BS
BaseScreener

How x402 Payments Work

The machine-to-machine payment protocol used by this API

How x402 payments work

x402 is an HTTP payment protocol designed for AI agents. It requires no subscriptions, no API keys, and no human interaction.

The flow

  1. Agent sends query — POST a GraphQL query with no payment header
  2. Server returns 402 — HTTP 402 Payment Required with a PAYMENT-REQUIRED header describing the cost and payment requirements
  3. Agent signs authorization — Create a Permit2 gasless USDC authorization (no gas fee required)
  4. Agent retries with payment — Retry the request with the PAYMENT-SIGNATURE header containing the base64-encoded signed payload
  5. Facilitator verifies and settles — Coinbase's facilitator at x402.org verifies the signature cryptographically and settles the USDC transfer
  6. API returns data — Query executes and returns your results

Why gasless

The payment uses EIP-2612 Permit2 signatures, which means your agent authorizes the transfer cryptographically without broadcasting a separate on-chain transaction. The Coinbase facilitator handles settlement in the background. You pay no ETH gas — only USDC for the data.

The 402 response

When you send a query without payment, the response looks like:

json
{
  "error": "Payment required",
  "details": {
    "amount": "0.000360",
    "currency": "USDC",
    "network": "eip155:8453",
    "recipient": "0xa6E47b07c42bcD68c3D8C97A6161bC831daD8D17",
    "queryCostUnits": 18,
    "costPerUnit": 0.00002
  }
}

The PAYMENT-REQUIRED response header contains a base64-encoded JSON object with the full Permit2 requirements your agent needs to construct the signature.

Replay protection

Each payment signature can only be used once. The facilitator tracks used signatures and rejects any that have already been settled, preventing double-spending.

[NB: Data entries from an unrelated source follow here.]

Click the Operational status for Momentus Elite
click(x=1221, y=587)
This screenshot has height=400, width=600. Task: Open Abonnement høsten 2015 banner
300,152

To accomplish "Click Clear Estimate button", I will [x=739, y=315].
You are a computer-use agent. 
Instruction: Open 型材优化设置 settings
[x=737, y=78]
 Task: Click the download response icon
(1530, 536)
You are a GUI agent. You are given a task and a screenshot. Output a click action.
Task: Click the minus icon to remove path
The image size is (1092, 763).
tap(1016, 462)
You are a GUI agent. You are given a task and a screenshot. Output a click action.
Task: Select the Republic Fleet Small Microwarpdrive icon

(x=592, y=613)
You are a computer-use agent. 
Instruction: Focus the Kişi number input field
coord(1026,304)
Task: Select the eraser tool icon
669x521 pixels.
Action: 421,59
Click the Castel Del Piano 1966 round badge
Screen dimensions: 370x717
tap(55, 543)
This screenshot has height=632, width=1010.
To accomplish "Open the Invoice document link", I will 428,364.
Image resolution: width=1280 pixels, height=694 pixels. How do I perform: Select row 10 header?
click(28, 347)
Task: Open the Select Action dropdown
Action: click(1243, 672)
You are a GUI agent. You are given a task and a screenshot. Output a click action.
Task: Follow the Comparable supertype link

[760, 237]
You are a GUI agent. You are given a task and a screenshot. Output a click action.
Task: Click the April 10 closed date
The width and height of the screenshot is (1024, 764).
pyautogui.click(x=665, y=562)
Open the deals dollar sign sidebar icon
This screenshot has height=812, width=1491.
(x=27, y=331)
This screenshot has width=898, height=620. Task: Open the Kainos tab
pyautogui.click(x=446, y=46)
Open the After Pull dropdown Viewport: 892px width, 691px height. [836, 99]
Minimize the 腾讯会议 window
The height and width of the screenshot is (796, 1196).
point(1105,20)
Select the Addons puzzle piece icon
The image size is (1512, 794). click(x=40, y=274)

The payment signature format

The PAYMENT-SIGNATURE header must be a base64-encoded JSON payload:

json
{
  "signature": "0x...",
  "permit": { ... },
  "payer": "0xYourWalletAddress"
}

The exact structure depends on your wallet SDK. Coinbase AgentKit and x402-client construct this automatically.

Testing without payment

  • Use the Playground to inspect query costs and test queries without paying. The playground uses a server-side bypass for free exploration.
  • Use a developer API key for credit-based access during development.